Depois veio um filho, depois outro, mais outro, e eu dizia comigo: é tempo, há sangue bastante nesta raça para saciar, que não para extinguir, o meu ódio. Mas pensava depois e lembrava-me que ainda havia no corpo do meu inimigo forças para aumentar o pasto à minha ira, e esperei.

Eu sou filho de caboclo; do goitacás que odeia sem barulho, que sofre sem queixar-se, que morre sem gemer. Meu pai acostumou-me em criança a passar o dia à popa de uma canoa à espera que o piau farto se levantasse do fundo do rio, e viesse colocar-se ao alcance das nossas flechas. Estas atravessavam as águas sem ruído e a morte do peixe, que durante longas horas espiávamos, se anunciava apenas pela cor do sangue que vinha à flor do rio. Espero, esperarei para matar assim. Do que me serviria matar, para vingar-me, se ao cabo iria parar a uma prisão, onde a minha existência seria ainda mais cruel.

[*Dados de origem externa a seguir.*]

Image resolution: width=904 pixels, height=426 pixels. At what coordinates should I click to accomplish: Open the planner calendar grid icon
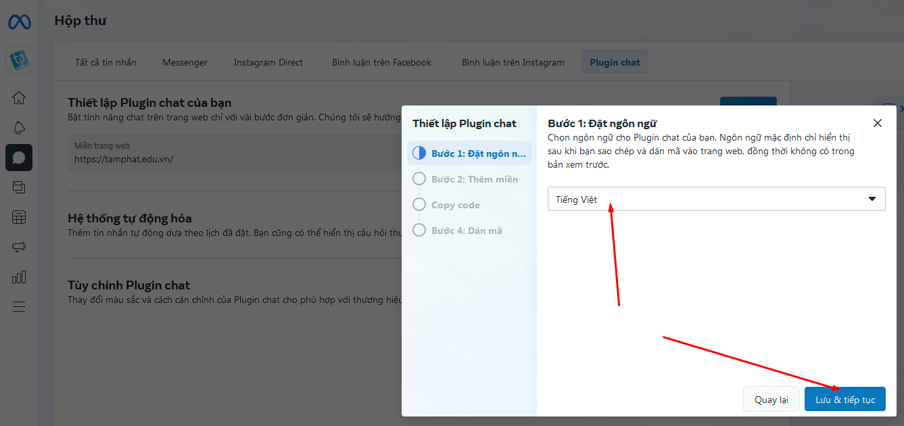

Eu não peço a você que me ajude, peço apenas que não me faça perder tantos anos dedicados à minha vingança. Este ódio é a minha vida, tirem-mo, e eu morrerei. Para satisfazê-lo, hei de fazer cair quantos encontre em meu caminho. E qual é a causa que o move? No dia em que nos encontramos, vosmecê disse-me somente: "Não é assim que um homem se desforra; segue-me." Acompanhei-o; nunca perguntou-me sequer por que razão eu ia perpetrar um crime, e nunca também me disse o seu nome, nem perguntou pelo meu. Pensa talvez que eu sou levado por uma questão sem valor, por uma criançada, e zomba de mim.

— Se eu não lhe tivesse lido no coração, não chamá-lo-ia para junto de mim. Quem se resolve ao que você resolveu-se, é porque tem uma dor grande.

— Pois saiba que é mais do que uma dor, é uma desgraça. A filha do nosso inimigo venceu-me, fiz-me seu escravo. Vivia só por ela sem importar-me com o mundo: não tinha nada com ele. Houve um dia de loucura na minha vida, porém quis pagá-lo com o grande amor que tenho àquela mulher e no entanto ela fugiu-me como a um cão danado.

— Foi então que você decidiu-se a matá-la, expondo-se à justiça. Criança! O ódio precisa de crescer, reforçar-se e criar cabelos brancos para depois ter ação; ao contrário tem a sorte das crianças, que brincam com espingardas: ferem-se ou suicidam-se.

O narrador não parecia ter atendido ao seu interlocutor, e continuou:

— O mais cruel é que eu penso que é por um outro que ela me despreza. Este é rico e forte; pode tudo e insultou-me, e correu-me. Oh! se ele há de pagar-me!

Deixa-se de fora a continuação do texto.